━━━ Texto para leer

Luis Fernández Molina

Estamos en plenas fiestas, pero el día más importante –la Navidad– ya se fue. Acaba de pasar como también, apenas ayer, el primer día de año. Esas festividades tan esperadas ya son parte de nuestra vivencia personal; se desvanecieron, acaso sin darnos cuenta y ahora nos enfocamos al año que empieza. “Todo pasa y todo queda, porque lo nuestro es pasar” (A. Machado) y “Recuerde el alma dormida/avive el seso y contemple/cómo se pasa la vida” (J. Manrique).

Y en ese vendaval que todo se lo lleva se incluyen también muchas actividades, oficios o profesiones. Desde antiguo, los avances técnicos de la humanidad han ido descartando quehaceres, como el arriero del patacho de mulas, los barcos de remos o velas, los escribanos o amanuenses, los estibadores, los mecanógrafos, los maquinistas de tren, las telefonistas, etc. Pero de épocas más recientes, aquellas que todavía pudimos palpar, hemos visto cómo han ido desapareciendo.

━━━━━━
━━━ Ítems proporcionados

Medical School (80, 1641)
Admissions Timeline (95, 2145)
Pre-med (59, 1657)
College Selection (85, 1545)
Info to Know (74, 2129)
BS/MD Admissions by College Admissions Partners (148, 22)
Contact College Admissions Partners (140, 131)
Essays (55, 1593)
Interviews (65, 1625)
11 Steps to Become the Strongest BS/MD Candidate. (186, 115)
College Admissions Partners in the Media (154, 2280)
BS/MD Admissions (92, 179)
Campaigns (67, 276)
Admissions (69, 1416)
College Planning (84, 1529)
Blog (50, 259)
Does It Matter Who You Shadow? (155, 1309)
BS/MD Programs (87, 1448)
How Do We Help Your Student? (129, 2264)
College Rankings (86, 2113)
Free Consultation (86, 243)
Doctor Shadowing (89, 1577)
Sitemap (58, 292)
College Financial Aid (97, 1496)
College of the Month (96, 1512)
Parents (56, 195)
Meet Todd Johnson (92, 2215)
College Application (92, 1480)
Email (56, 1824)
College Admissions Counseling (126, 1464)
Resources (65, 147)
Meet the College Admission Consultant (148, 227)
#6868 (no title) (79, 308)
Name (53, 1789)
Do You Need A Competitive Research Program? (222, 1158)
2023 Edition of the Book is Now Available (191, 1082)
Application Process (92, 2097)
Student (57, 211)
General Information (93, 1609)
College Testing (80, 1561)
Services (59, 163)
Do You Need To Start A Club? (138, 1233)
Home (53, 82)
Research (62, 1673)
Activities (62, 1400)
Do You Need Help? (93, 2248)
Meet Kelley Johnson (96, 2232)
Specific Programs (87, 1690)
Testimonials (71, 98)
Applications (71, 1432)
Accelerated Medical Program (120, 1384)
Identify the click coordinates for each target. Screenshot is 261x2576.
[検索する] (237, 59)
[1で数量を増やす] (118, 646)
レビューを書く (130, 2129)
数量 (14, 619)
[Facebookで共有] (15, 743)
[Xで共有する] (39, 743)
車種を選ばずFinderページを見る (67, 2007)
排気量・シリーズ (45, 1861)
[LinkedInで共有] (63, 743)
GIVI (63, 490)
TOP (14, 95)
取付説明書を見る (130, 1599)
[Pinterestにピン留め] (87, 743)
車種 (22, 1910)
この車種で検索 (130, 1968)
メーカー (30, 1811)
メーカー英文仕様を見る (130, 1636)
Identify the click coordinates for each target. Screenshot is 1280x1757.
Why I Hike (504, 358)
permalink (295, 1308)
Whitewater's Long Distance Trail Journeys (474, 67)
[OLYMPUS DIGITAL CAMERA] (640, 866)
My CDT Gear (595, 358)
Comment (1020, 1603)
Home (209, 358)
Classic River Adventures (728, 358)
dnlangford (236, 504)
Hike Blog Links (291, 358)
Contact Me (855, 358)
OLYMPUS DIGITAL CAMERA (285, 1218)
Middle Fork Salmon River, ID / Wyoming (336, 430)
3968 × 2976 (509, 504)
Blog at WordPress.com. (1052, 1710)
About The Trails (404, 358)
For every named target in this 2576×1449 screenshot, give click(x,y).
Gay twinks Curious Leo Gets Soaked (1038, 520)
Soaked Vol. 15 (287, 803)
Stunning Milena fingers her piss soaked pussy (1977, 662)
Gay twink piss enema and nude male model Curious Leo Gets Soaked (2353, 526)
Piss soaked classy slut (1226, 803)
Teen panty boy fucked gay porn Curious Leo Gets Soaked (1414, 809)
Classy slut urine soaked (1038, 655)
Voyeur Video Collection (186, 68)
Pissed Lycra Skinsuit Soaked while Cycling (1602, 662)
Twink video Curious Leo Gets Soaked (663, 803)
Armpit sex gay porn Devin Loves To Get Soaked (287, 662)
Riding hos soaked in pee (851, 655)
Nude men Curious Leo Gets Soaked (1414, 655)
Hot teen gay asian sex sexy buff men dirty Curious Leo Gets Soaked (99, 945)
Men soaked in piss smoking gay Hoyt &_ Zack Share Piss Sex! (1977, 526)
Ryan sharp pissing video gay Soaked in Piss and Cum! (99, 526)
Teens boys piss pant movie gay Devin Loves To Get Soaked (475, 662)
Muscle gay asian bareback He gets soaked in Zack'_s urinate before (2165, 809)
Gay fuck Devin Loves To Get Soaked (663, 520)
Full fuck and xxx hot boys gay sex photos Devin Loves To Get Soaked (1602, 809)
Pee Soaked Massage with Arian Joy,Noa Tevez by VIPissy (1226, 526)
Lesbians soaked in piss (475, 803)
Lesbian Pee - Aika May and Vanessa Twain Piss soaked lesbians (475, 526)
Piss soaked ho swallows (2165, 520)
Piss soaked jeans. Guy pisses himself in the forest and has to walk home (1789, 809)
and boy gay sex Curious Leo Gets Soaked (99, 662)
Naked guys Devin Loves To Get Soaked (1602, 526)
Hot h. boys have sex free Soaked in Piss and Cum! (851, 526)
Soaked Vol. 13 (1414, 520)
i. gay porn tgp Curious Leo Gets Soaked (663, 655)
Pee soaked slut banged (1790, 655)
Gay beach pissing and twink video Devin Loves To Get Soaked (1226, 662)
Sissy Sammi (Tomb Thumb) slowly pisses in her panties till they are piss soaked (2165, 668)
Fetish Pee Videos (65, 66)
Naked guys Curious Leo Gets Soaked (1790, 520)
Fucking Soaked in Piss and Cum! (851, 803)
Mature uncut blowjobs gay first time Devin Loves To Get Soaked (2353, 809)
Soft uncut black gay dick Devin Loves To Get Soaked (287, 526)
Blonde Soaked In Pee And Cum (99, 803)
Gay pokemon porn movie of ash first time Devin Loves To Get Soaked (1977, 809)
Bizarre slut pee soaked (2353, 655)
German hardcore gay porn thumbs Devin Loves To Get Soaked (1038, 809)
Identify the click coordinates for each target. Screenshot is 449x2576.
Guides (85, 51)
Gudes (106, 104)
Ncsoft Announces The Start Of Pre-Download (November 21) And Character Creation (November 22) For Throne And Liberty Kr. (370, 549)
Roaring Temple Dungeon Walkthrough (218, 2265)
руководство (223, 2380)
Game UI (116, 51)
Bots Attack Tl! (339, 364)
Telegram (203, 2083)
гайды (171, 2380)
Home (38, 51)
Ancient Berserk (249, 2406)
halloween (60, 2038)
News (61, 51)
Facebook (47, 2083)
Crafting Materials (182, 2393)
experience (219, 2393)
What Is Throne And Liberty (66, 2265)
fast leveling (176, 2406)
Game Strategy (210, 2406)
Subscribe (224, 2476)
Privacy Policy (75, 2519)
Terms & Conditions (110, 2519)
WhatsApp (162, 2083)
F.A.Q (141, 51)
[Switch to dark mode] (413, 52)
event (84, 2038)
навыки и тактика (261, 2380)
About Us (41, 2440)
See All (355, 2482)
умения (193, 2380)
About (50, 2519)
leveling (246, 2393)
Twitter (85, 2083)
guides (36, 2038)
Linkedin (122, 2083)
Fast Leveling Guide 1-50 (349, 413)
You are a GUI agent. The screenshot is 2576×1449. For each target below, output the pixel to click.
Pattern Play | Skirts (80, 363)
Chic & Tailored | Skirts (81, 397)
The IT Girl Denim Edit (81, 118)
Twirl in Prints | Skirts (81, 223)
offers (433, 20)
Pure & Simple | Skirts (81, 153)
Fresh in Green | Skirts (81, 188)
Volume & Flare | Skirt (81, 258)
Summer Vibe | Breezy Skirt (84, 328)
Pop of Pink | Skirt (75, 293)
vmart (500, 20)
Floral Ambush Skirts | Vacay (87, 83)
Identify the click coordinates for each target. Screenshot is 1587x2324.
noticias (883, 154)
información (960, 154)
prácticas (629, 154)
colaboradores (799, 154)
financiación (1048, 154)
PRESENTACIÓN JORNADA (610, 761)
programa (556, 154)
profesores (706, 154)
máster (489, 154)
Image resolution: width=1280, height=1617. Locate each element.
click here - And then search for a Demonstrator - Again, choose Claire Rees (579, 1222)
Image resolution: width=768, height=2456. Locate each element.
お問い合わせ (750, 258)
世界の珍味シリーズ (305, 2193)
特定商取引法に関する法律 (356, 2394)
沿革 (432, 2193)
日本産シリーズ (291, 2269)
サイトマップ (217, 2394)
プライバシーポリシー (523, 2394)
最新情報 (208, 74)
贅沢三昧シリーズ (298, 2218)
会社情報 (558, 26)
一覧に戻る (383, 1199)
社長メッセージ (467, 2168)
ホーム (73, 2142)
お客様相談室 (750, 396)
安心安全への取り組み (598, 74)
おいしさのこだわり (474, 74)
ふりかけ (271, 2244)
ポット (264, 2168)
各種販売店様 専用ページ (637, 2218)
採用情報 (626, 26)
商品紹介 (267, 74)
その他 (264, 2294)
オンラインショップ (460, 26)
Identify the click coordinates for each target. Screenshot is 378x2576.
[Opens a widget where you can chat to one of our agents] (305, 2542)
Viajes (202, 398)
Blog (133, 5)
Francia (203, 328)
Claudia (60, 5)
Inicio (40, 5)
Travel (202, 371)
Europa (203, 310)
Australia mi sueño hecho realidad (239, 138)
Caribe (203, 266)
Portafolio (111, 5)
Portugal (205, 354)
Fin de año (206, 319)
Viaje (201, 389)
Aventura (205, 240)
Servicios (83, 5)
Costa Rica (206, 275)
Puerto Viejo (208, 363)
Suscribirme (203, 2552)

━━━━━━

- [Tareas a realizar]
[1] En el texto sobre las fiestas y los oficios que desaparecen, ¿qué día se señala como el más importante de las fiestas?
[2] Escriba la continuación del texto sobre las fiestas y los oficios que desaparecen, empezando después de su última oración.

- [Resultados por tarea]
[1] La Navidad.

[2]
Los relojeros se distinguían por la lente que tenían en un ojo; eran necesarios cuando el reloj se descomponía o para dar el servicio regular de la compleja maquinaria de engranajes muy pequeños. Se les acabó la cuerda, salvo los relojeros de joyería y son muy pocos. Los carteros del correo oficial también entregaron sus últimas cartas. Eran antes personajes casi familiares que a veces se les esperaba por su valiosa carga, especialmente alguna carta de un familiar en el extranjero. Era de hecho la vía de comunicación más utilizada; la única acaso. Llevaban al hombro en un maletín de cuero o en bicicleta de dos alforjas. Con ellos se fueron los telegrafistas, diestros en convertir las palabras en impulsos eléctricos.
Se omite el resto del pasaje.